母親の全盛期の歌声は、片方の肺を取る前の14歳までのものしか残っていない。
今の花音の声は、その声に似ている。
イリヤは手術以降も、歌ってはいる。
だが明らかに体力は落ちて、吹奏楽器は使えなくなった。
そして歌にしても、主旋律の声量は足りていない。
そういった失われたものを、花音は持っているのだ。
自分には、花音の才能を、世に出す責任がある。
恵美理はもう数年前から、そういうように考えている。
クラシックなのか、それともポップスなのか、そういうジャンルはどうでもいい。
だがどんなジャンルであっても、彼女の音楽には変わりはない。
イリヤの残した、膨大な未発表曲。
それは多くが、ケイティが歌うことになった。
ただケイティの声質ではなく、イリヤ自身が歌いそうな、そういう曲もある。
花音の声は、イリヤに瓜二つだ。
まるで自分の娘のために、彼女はその曲を用意していたかのように。
そしてそんなものが残っているということは、やはりイリヤはクラシックからは離れていたのだ。

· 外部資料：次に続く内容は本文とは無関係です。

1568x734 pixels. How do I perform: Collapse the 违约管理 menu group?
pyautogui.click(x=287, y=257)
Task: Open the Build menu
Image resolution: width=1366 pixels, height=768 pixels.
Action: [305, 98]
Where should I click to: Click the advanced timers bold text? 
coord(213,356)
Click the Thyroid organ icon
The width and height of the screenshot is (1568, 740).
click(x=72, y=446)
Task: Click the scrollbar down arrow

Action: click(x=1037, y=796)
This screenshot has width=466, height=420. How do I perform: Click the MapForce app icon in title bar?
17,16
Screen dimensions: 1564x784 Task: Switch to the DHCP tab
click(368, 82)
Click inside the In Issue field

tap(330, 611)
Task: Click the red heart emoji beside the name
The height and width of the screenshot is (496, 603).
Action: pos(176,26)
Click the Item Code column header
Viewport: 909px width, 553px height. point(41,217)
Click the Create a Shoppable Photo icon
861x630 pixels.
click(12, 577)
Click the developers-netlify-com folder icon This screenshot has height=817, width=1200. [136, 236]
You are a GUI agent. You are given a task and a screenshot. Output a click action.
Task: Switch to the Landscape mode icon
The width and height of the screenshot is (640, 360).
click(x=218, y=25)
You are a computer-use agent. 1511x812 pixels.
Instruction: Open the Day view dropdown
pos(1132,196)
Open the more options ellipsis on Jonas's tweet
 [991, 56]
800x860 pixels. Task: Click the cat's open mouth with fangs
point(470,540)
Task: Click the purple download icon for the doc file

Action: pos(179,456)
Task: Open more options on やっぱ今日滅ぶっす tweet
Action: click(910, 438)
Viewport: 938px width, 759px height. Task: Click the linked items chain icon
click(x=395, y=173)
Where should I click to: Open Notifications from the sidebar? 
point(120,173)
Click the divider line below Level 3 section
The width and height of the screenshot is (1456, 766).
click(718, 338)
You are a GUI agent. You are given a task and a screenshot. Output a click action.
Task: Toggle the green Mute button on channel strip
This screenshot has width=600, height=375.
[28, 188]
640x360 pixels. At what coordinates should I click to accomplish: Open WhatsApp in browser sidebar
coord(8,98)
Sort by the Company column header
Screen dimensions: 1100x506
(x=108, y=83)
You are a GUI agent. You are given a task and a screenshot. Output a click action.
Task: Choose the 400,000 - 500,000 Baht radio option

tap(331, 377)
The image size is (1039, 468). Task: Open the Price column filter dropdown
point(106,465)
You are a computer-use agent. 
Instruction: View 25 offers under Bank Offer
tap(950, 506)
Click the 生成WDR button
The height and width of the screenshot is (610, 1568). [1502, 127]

つまり花音も、クラシックのジャンルからは離れていくことになる。
(普通の音楽教室に通わせて、そこでメンバーを見つけた方がいいかしら)
自分が導くべきこと、逆に自分が導くべきでないこと。
恵美理はそのあたりの見極めを、注意深く行わなければいけない。
イリヤの残した花が咲くのは、あと少し後のことである。